In the novel The Brothers Karamazov by Fyodor Dostoyevsky, Grushenka, friend of Alyosha, tells the story of the onion. In it an old wicked, wicked woman has died and is burning in the fiery lake. Her guardian angel pleads with God to allow her to go free. God asked what good deed she ever did. The angel said that she had given an onion to a beggar-woman. God told the angel to take that same onion and offer it to her in the lake, and that she could hold onto it and the angel could pull her out so she could go to heaven, but if the onion broke she had to remain where she was. The angel goes to the fiery lake and the woman takes hold of the onion. The angel starts to pull her out and she was very nearly out when the others sinners saw this and began to hold onto her so they could be pulled out together with her. She began to kick them off with her feet and said, “I’m the one who’s being pulled out, not you. The onion’s mine, not yours.” And just at that moment the onion broke and she fell back into the lake. The angel began to weep and left.

If the woman had simply let the others hold onto her, they could have all been lifted out. But, she did not love. She was focused only on herself. The French atheist philosopher Jean-Paul Sartre said once that “Hell is other people.” For the woman in Dostoyevsky’s fable, that had indeed become true. But, it did not have to be that way.

For the Christian, Hell is selfishness. Hell is being alone and focusing on oneself. Hell is the state of life where I ignore others and how they feel. Hell is a state where we allow evil things to be legal in the name of being generous and open. Hell is when we show no respect for the shortcomings of others, judging them without mercy. Hell is where sin is normal, and we do not even bother to recognize that it is evil.
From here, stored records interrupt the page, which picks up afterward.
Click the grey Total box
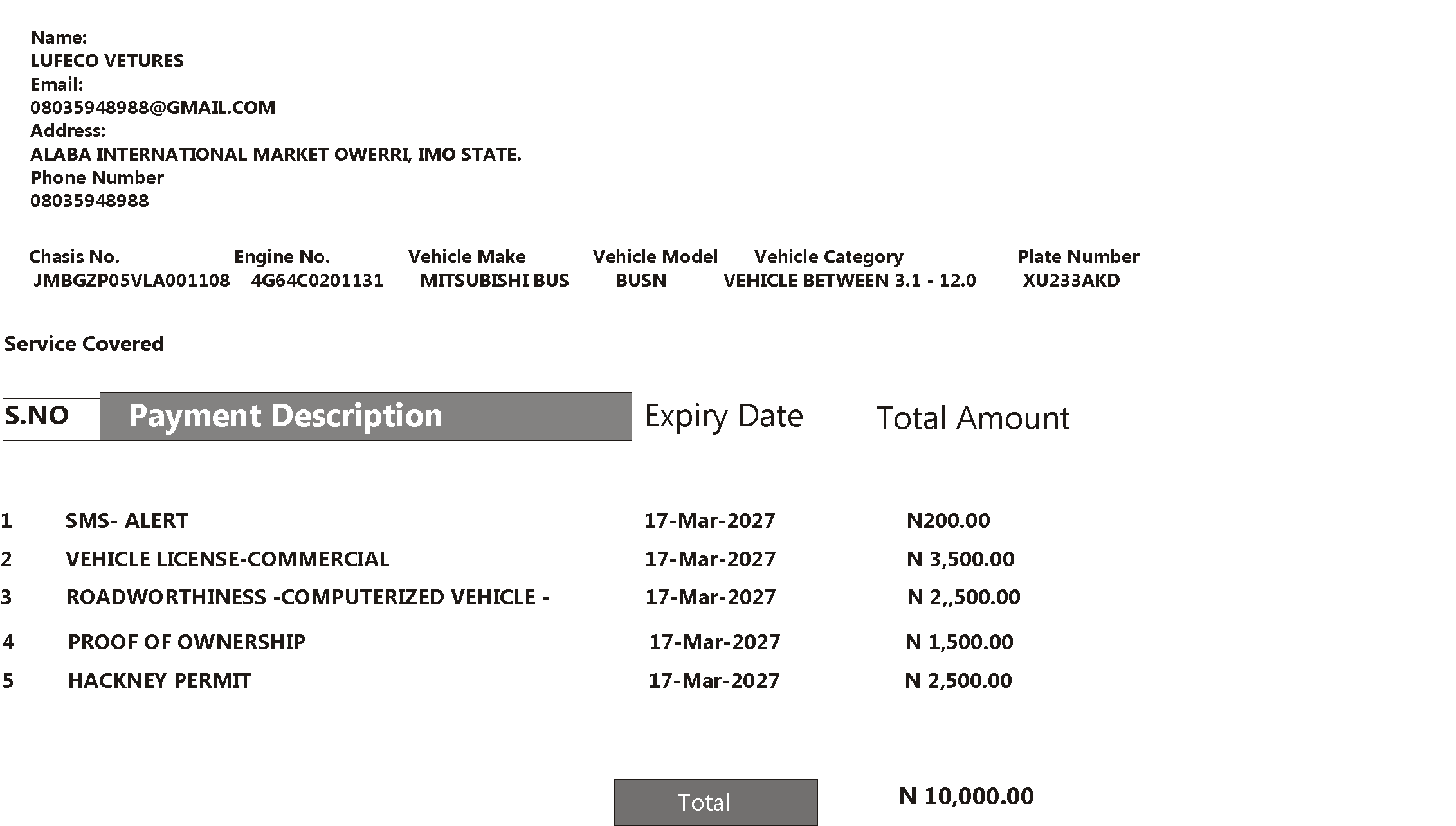The width and height of the screenshot is (1456, 826). coord(716,802)
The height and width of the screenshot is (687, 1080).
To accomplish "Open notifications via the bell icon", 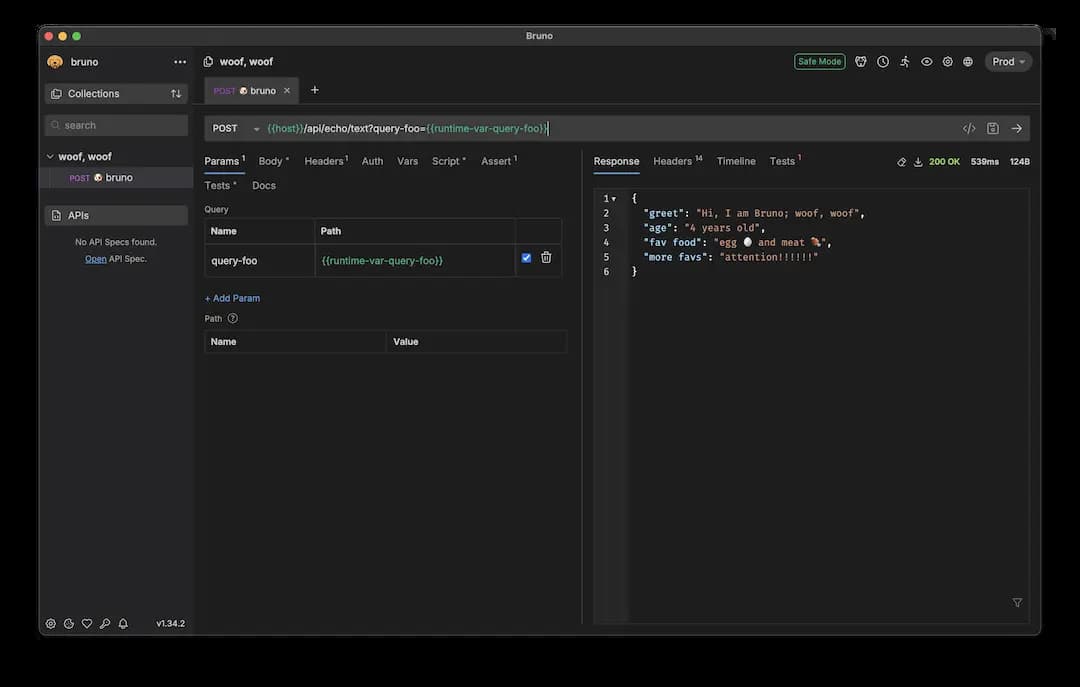I will click(123, 624).
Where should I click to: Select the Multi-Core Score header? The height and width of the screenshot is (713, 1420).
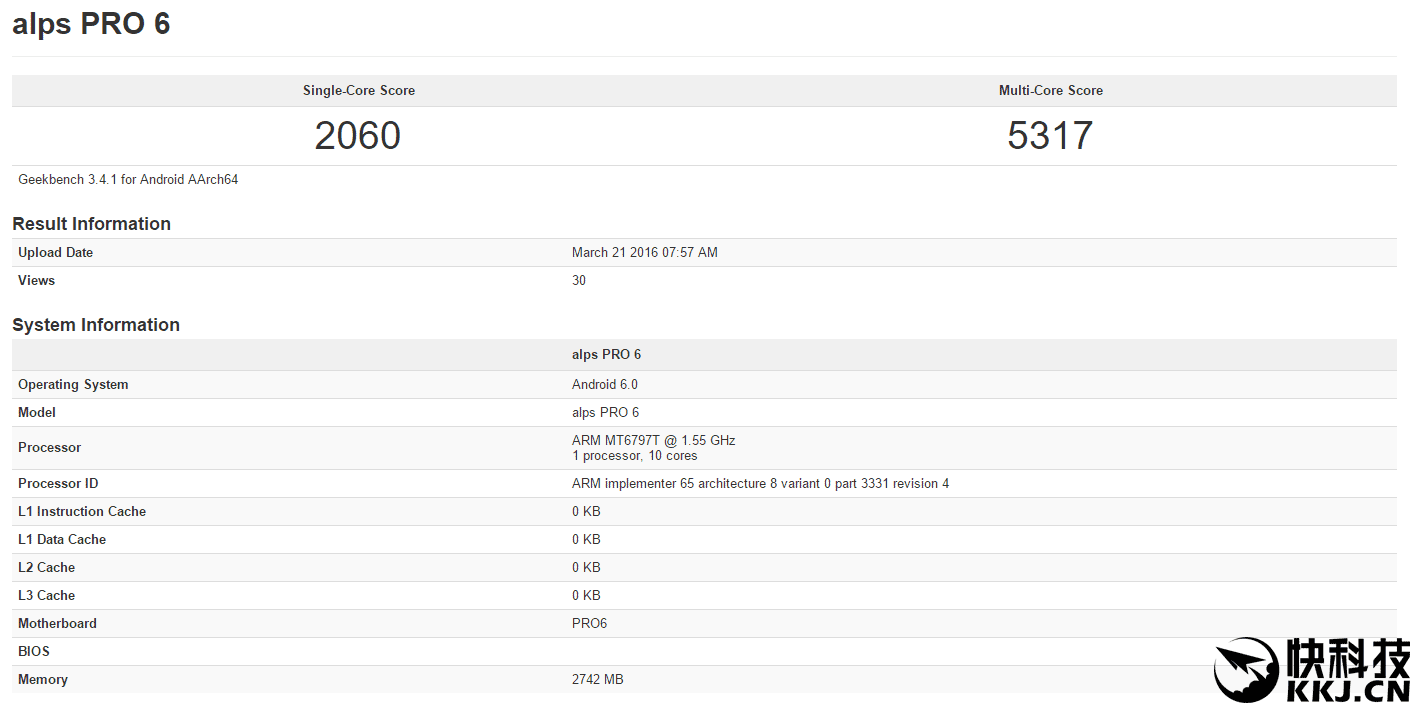(1050, 91)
Every time we love, we create a gossamer line with which we may ascend to the place where God is. Each act of generosity for the sake of Christ is a lifeline – a line that not only helps the other person achieve true happiness, but also enriches us as fulfilled people. The constant practice of virtue makes us virtuous - the constant practice of sharp and mean-minded behavior makes us mean and cruel. Hell is not other people, hell is the poverty of the soul that comes from not being generous. Hell is where we are when we cannot stand other people with their weakness and their annoying ways. I am in Hell, when I think that I am the model of all action. (Continued on Page 2)
Reflection (Continued from Page 1)
The day I believe that my conduct is the Gold Standard for rest of humanity, I am locked deeply into the darkest and most horrible Hell.
In my county in Ireland, there was a famous patriot called William Smith O’Brien. He was exiled to Van Deman’s Land (Australia) in 1845 for leading a rebellion against the Crown. Smith O’Brien’s son did not share his father’s nationalism. So after his father had been taken away, the son tightened up the affairs of the estate, and became well off. He once posted a notice on the main gate of Cahermoyle, his ancestral home, directing that only his rich friends could enter through that gateway. All others should use the servants’ entrance. It read, “No papists or beggars allowed.”
The following morning, there was graffiti on the wall. It said,
“Whoever wrote this wrote it well
For the same is written on the gates of Hell.”

I like to recall the story about the great Michaelangelo, the painter of the frescoes in the Sistine Chapel. He knew that his work was controvertial and that some Cardinals were bitterly opposed to giving the Church’s money to a smelly and cantankerous artist. (Michaelangelo was never, ever known to take a bath.) He knew that a Roman cardinal had advised the Pope to stop the great scene of the Last Judgment and to dismiss the artist. In revenge, the artist included the Cardinal in his painting, painting his face on a Hellish creature which was half man and half donkey. All of Rome was tittering with delight at the artist’s revenge and the cardinal became the laughing stock of Rome. He went to the Pope and demanded that the artist remove the image. The Pope, pretending to be sincere, replied, “But, your Eminence, I am only the Pope. I certainly have great influence in heaven. But I am afraid that I have no friends in Hell.”